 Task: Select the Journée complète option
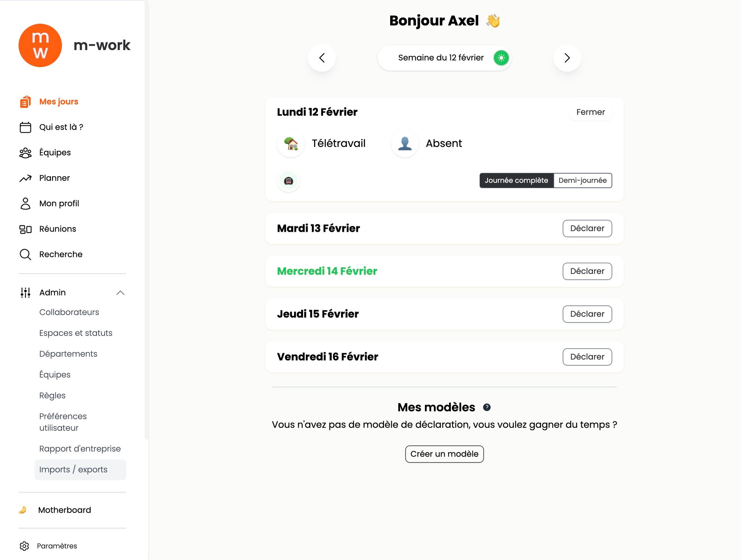tap(516, 180)
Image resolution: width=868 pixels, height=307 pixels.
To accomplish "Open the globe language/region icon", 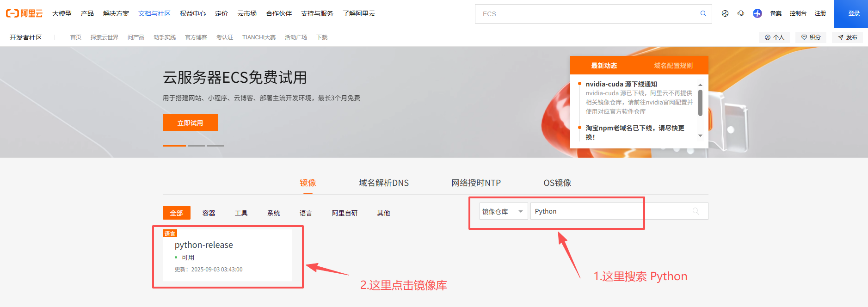I will (725, 13).
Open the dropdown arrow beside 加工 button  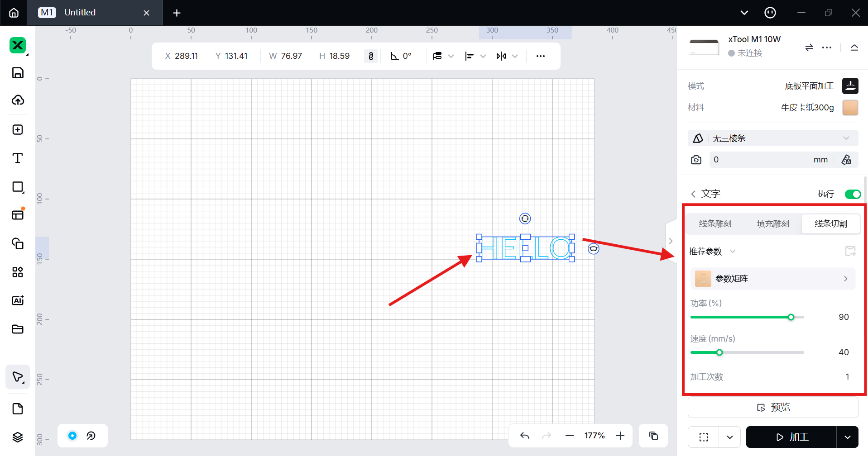point(847,437)
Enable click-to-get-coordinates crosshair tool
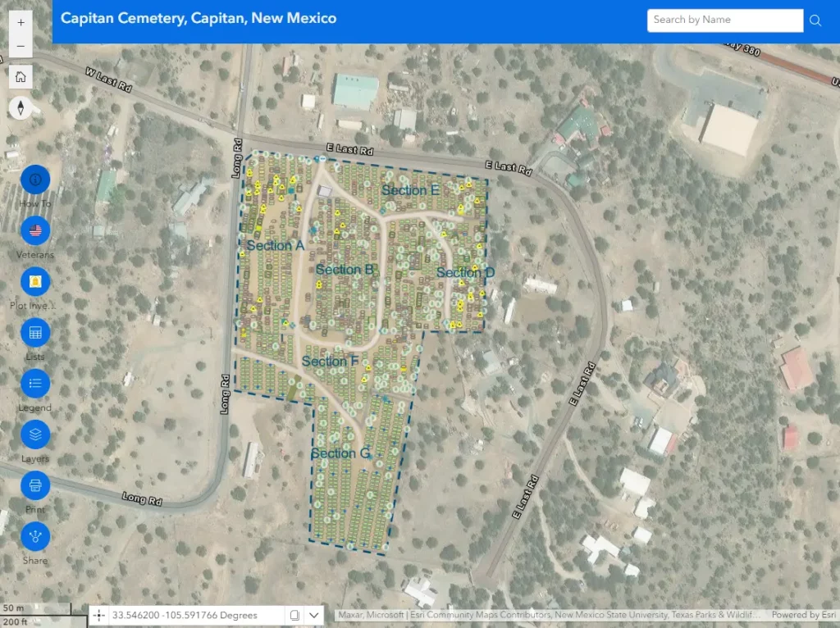The height and width of the screenshot is (628, 840). tap(98, 615)
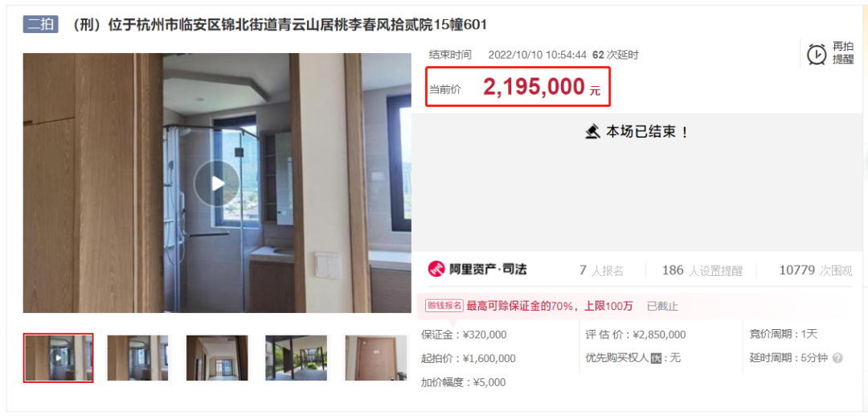This screenshot has width=868, height=416.
Task: Click the 赊钱报名 tag
Action: pos(444,306)
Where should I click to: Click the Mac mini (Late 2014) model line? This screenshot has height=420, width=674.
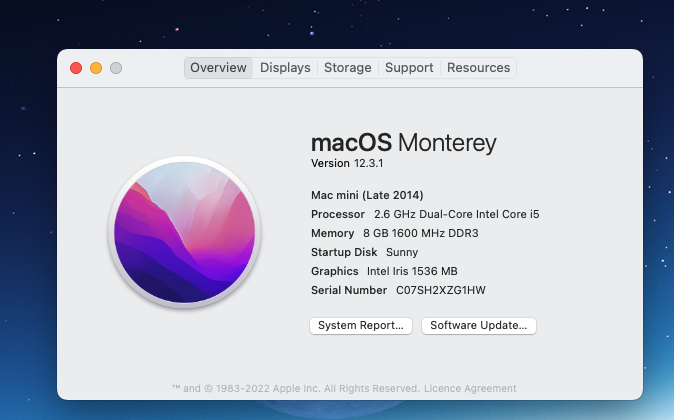[367, 195]
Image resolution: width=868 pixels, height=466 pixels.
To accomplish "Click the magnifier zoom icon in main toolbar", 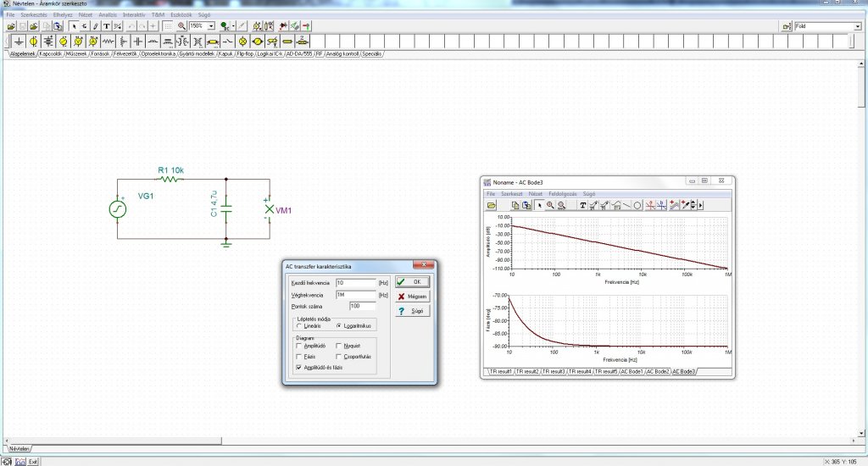I will [x=181, y=26].
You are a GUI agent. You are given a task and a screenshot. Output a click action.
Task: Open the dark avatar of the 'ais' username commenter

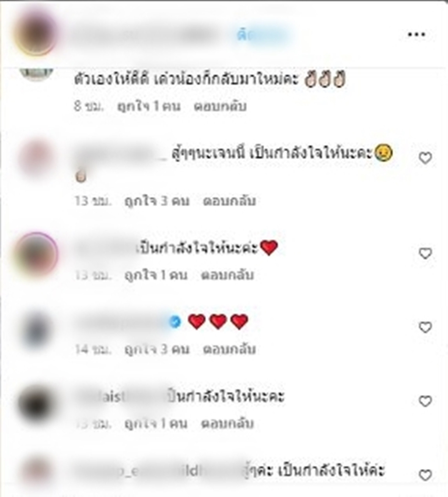36,403
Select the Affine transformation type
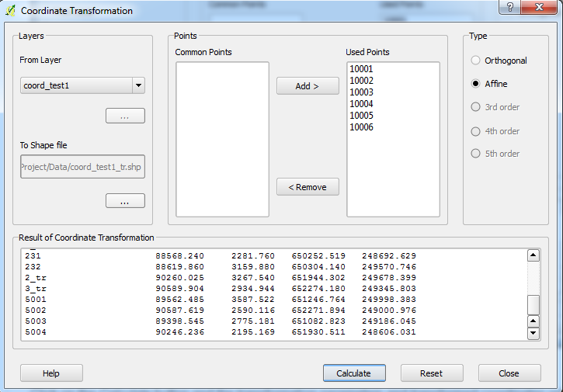Image resolution: width=563 pixels, height=392 pixels. [476, 84]
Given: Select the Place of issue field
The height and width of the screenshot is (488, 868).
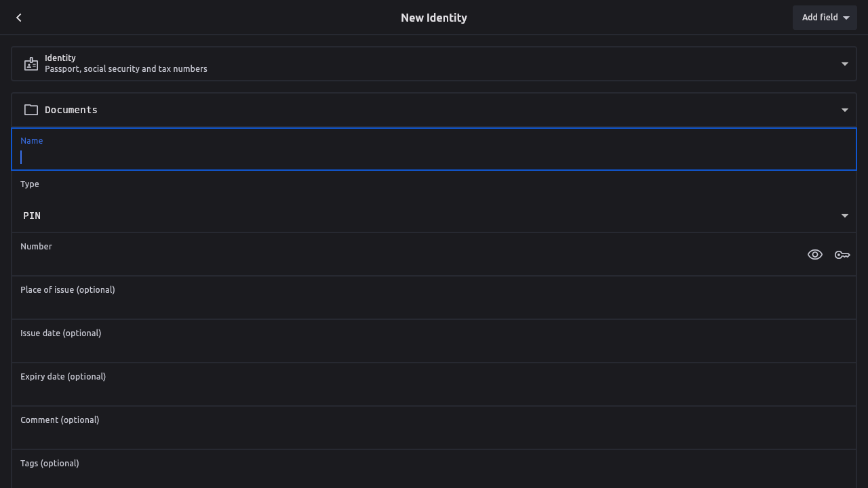Looking at the screenshot, I should coord(434,305).
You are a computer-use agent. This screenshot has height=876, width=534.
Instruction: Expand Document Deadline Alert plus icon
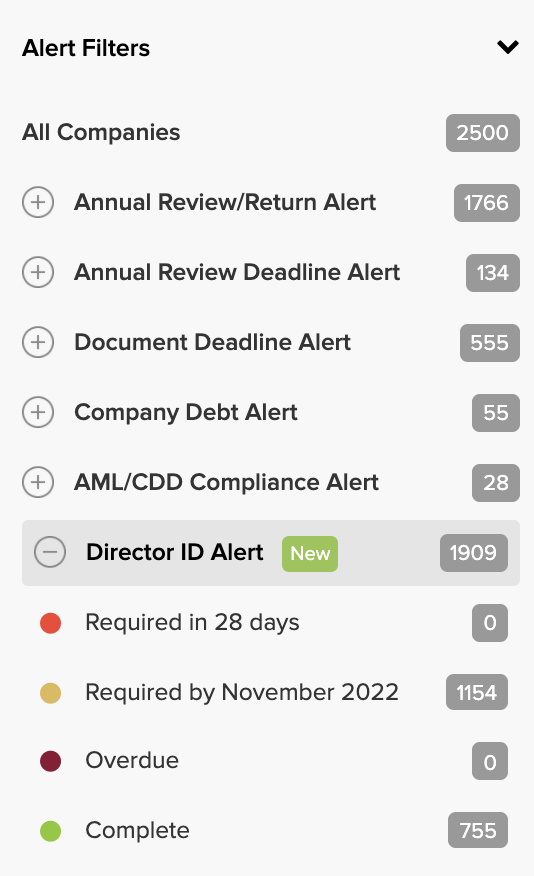click(38, 342)
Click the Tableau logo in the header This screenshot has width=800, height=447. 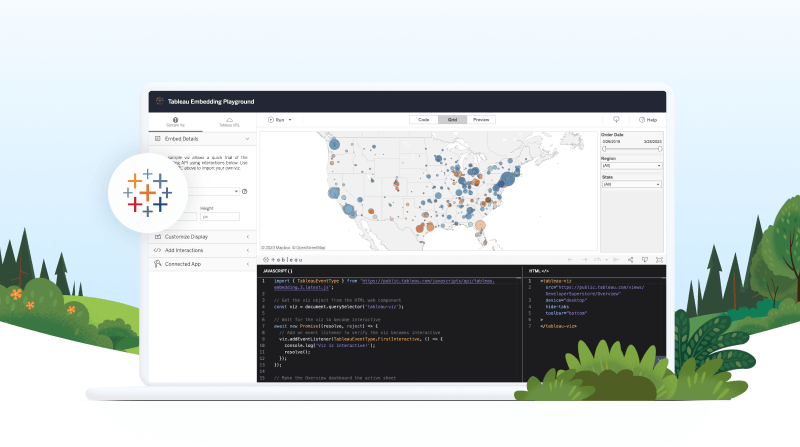tap(158, 101)
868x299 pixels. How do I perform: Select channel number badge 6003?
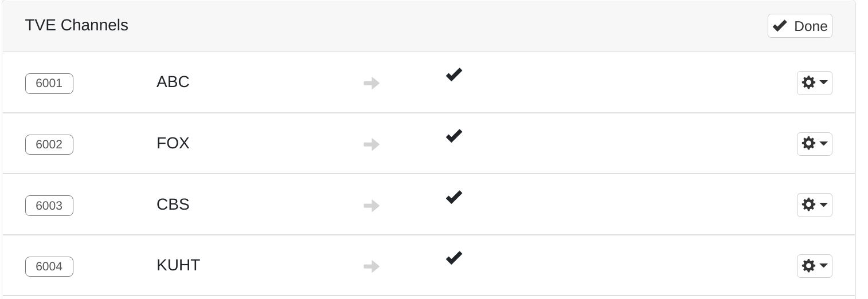[49, 206]
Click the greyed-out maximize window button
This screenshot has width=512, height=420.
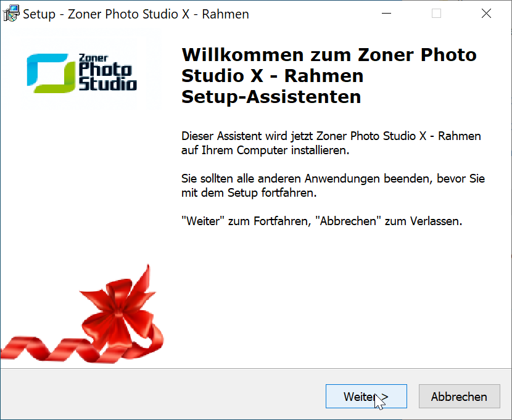(436, 14)
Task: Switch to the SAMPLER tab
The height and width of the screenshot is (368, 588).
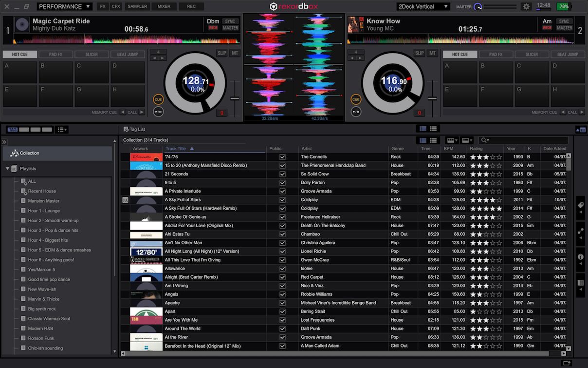Action: pyautogui.click(x=137, y=6)
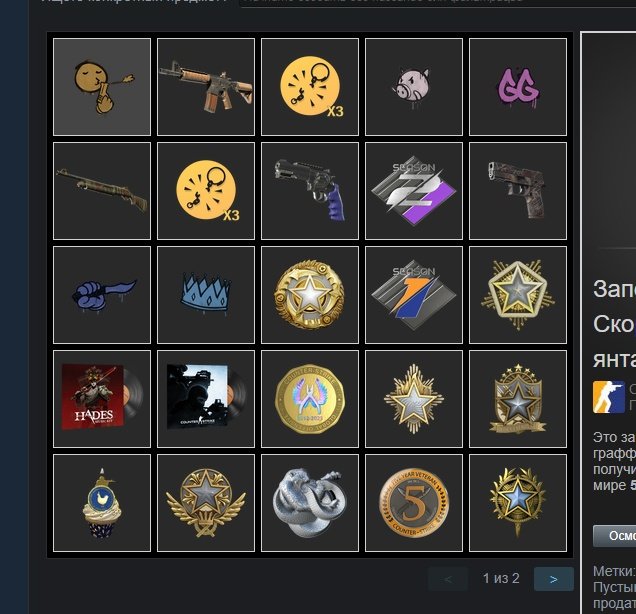Select the blue fist scarf graffiti
Image resolution: width=636 pixels, height=614 pixels.
[x=102, y=295]
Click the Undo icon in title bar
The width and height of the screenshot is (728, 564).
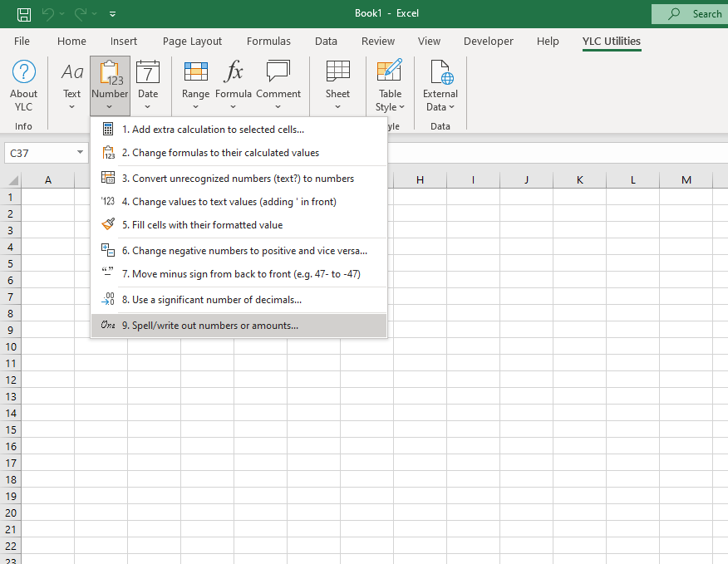click(x=48, y=14)
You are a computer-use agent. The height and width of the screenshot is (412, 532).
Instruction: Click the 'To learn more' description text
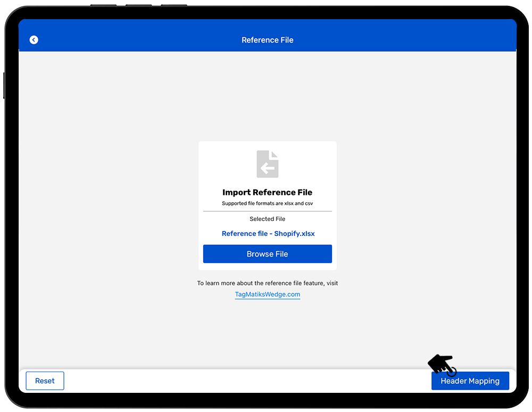268,283
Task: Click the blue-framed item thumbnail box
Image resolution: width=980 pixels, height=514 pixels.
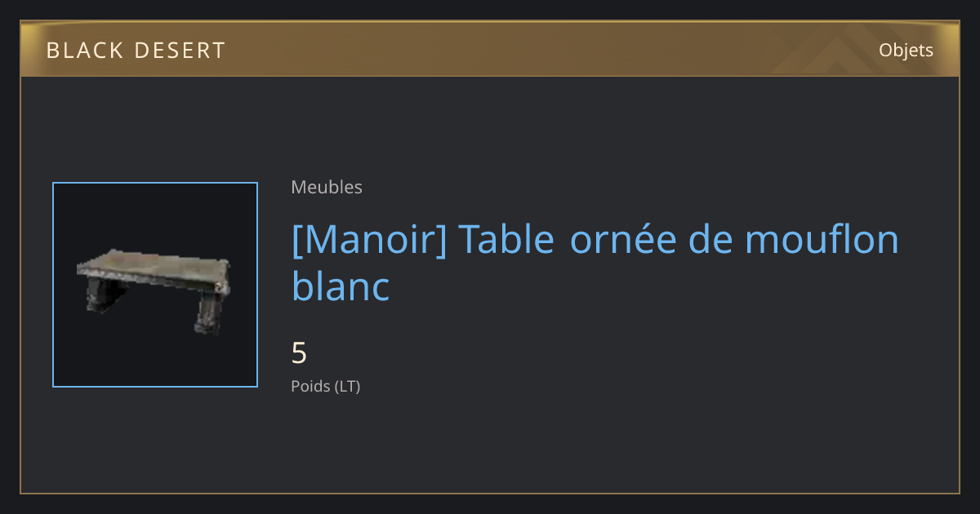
* * * * * * * * *
REQUIRED ACTION
Report each line above containing the string "agent".

RESPONSE TO THIS EXERCISE
You are a GUI agent. You are given a task and a screenshot. Output a click action.
You are a computer-use agent. This screenshot has height=876, width=534.
You are a computer-use agent. The height and width of the screenshot is (412, 532).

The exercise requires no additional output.